His next film The Impossible Object, also known as The Story of a Love Story, suffered distribution difficulties, and was not widely released.

He followed this in 1973 with a four-hour film of O'Neill's The Iceman Cometh, starring Lee Marvin and the San Francisco-set 99 and 44/100 Per Cent Dead a crime black comedy starring Richard Harris.

With his fluent French and knowledge of the culture, Frankenheimer was next asked to direct French Connection II, set entirely in Marseille. Starring Gene Hackman, the film was a major success and got Frankenheimer his next job, Black Sunday in 1976.

Black Sunday, author Thomas Harris's only non-Hannibal Lecter novel, involves an Israeli Mossad agent (Robert Shaw), chasing a Palestinian terrorist (Marthe Keller) and a disgruntled Vietnam vet (Bruce Dern) who plan to blow up the Goodyear blimp over the Super Bowl. It was shot on location at the actual Super Bowl X in January 1976 in Miami, with the use of a real Goodyear blimp. The film tested very highly, and Paramount and Frankenheimer had high expectations for it. When it failed to become the hit that was expected, Frankenheimer has admitted he developed a serious problem with alcohol.

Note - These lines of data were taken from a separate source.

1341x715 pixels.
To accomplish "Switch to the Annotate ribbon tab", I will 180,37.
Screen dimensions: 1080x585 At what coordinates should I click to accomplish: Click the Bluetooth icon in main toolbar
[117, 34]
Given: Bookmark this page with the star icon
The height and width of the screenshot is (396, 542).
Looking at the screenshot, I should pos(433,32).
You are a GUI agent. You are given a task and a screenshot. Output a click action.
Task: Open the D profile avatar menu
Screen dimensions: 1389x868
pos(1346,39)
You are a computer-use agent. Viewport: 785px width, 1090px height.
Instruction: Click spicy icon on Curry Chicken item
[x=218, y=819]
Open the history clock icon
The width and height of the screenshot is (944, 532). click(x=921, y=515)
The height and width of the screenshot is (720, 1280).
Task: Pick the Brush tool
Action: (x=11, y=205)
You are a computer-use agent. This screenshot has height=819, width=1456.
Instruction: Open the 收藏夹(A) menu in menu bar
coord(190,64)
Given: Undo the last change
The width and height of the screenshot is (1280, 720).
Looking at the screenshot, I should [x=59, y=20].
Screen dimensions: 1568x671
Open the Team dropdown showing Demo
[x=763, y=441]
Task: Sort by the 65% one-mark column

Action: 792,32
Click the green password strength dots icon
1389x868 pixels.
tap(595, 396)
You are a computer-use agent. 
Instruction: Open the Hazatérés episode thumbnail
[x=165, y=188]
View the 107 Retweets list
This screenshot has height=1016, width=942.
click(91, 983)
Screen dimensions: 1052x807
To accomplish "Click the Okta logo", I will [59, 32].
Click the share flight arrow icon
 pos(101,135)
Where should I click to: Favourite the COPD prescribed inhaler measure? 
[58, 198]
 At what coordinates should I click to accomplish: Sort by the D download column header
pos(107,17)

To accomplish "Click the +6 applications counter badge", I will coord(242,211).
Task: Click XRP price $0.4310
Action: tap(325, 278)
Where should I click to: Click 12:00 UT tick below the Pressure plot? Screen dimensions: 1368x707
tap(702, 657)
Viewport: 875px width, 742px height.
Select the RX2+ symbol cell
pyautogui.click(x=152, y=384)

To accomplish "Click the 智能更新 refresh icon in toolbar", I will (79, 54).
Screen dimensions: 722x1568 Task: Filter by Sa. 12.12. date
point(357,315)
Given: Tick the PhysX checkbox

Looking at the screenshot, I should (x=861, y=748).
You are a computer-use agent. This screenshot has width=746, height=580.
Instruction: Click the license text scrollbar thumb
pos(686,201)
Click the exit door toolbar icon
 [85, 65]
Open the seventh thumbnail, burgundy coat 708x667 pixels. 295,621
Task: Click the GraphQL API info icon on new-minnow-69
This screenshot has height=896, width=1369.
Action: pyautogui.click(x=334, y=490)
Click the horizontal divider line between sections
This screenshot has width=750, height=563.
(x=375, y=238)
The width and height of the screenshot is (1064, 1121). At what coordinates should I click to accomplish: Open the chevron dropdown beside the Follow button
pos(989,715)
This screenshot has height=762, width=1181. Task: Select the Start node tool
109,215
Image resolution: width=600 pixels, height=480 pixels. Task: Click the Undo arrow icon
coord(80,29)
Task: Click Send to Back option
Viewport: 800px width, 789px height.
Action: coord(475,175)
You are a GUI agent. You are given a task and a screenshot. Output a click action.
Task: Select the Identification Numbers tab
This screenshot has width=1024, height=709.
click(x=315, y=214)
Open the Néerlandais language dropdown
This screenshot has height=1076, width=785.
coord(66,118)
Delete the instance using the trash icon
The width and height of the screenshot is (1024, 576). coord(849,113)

He says in Charles Champlin's biography that his alcohol problem caused him to do work that was below his own standards on his next film, 1979's Prophecy, an ecological monster movie about a mutant grizzly bear terrorizing a forest in Maine.

He followed this up with a series of lower-profile action films in the 1980s and early 1990s, including The Challenge, The Holcroft Covenant, 52 Pick-Up, Dead-Bang, The Fourth War and Year of the Gun.

Frankenheimer was able to make a comeback in the 1990s by returning to television. He directed two films for HBO in 1994: Against the Wall and The Burning Season that won him several awards and renewed acclaim. The director also helmed two films for Turner Network Television in 1996 and 1997, Andersonville and George Wallace that were highly praised. He even acted for the first time, playing a desperate U.S. General in The General's Daughter (1999) in a crucial cameo appearance.

His 1996 film The Island of Dr. Moreau, which he took over a few weeks into production from another director, was the cause of countless stories of production woes and personality clashes, and received scathing reviews. However, his next film, 1998's Ronin, starring Robert de Niro, was a return to form, featuring Frankenheier's now trademark elaborate car chases woven into a labyrinthine espionage plot.

His last theatrical film, 2000's Reindeer Games, starring Ben Affleck, underperformed, but his final film, Path to War for HBO in 2002, brought him back to his strengths - political machinations, 60's America and character-based drama, and was nominated for numerous awards.

He was scheduled to direct a prequel to The Exorcist but died suddenly in Los Angeles, California, from a stroke due to complications following spinal surgery at the age of 72, shortly before filming started.